Insert a character with multiple accents on an extended Mac keyboard layout

I can't seem to figure out how to apply both an Umlaut (¨) and the Grave (`) to the the letter 'u'. I'll type one, then the other, then the letter, but only the latter accent is applied, with the former just left out to dry. Any ideas?


There are basically two kinds of Unicode characters with diacritics:

  • Precomposed characters (what you should be using most of the time): LATIN SMALL LETTER U WITH DIAERESIS AND GRAVE (U+01DC)
    • ⌥`v on U.S. Extended
  • Decomposed characters: LATIN SMALL LETTER U (U+0075) + COMBINING GRAVE ACCENT (U+0300) + COMBINING DIAERESIS (U+0308)
    • u⌥⇧`⌥⇧v on U.S. Extended

Key combinations like ⌥u just enter a dead key state where the next key press inserts some precomposed character. ⌥⇧u would insert a combining diaresis that in turn could be followed by another combining character.
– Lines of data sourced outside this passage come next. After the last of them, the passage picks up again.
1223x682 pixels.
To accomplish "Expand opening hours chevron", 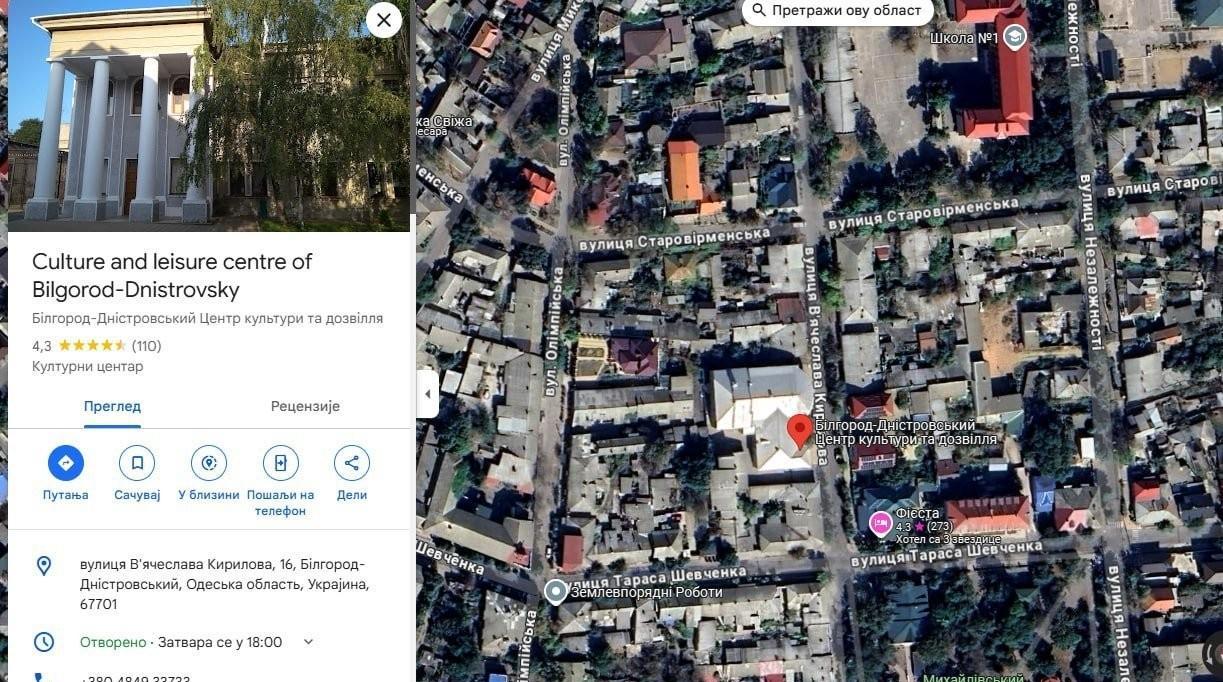I will coord(308,642).
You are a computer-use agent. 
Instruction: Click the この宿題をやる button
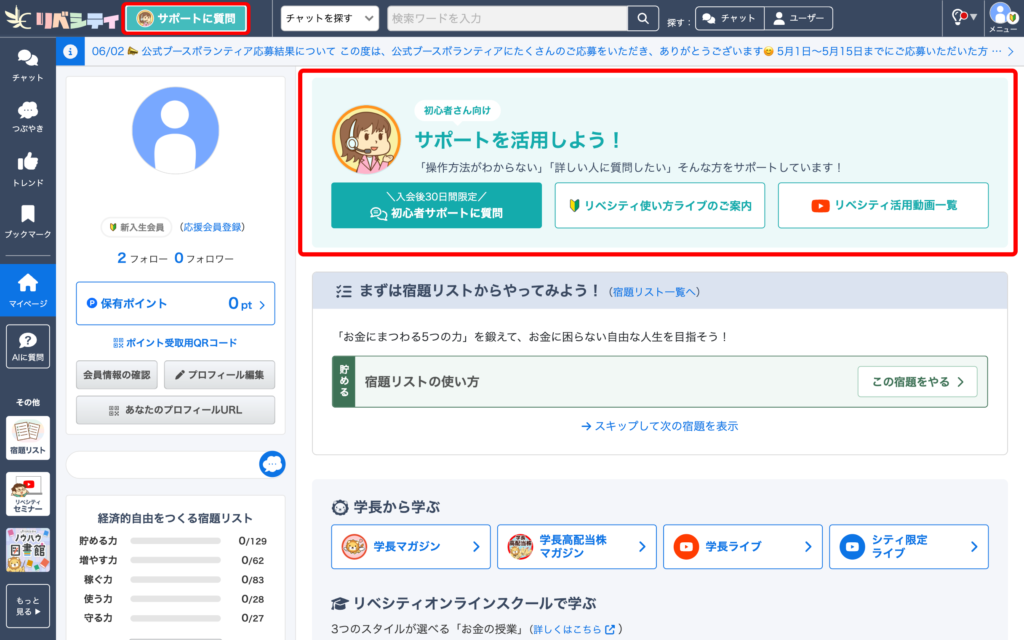pos(917,381)
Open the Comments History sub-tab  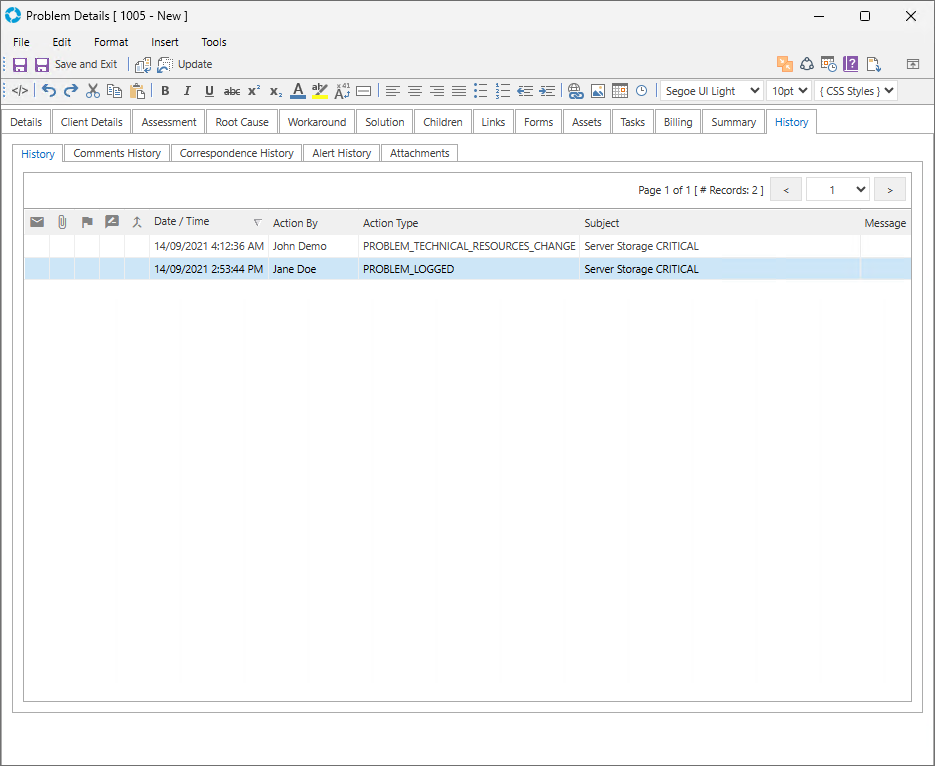117,153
Some precomposed characters with multiple diacritics on the U.S. Extended layout:

  • ǜ: ⌥`v
  • ǚ: ⌥bv
  • ǖ: ⌥av
  • ṝ: ⌥ar
  • ḹ: ⌥al
  • ǘ: ⌥ev

To enter some common diacritics almost everywhere in OSX, press the "ALT-combining-char" and then the key you wish to combine the diacritic with.

i.e. the following key combining combos can give you umlaut, grave, ring, acute, and tilde

umlaut = [ALT-u]

grave = [ALT-`]

ring = [ALT-i]

acute = [ALT-e]

tilde = [ALT-n]

e.g.:

ü=[ALT-u][u]

á=[ALT-e][a]

ô=[ALT-i][o]

ñ=[ALT-n][n]

í=[ALT-e][i]

NOTE: this doesn't work in Terminal.app if you have enabled the option "Use Option as Meta Key" in Terminal Preferences.

You can also use international input method as described below, to get access to many more diacritics.

http://www.macworld.com/article/1147039/accentinput.html

i.e.:

Choose "U.S. International - PC" from System Preferences | Language & Text | Input Sources

Then type e.g.: apostrophe, grave, quotation, caret, tilde, double-quote and then your combining character to get the custom character. To get just the combining character alone, just press "space" after the character.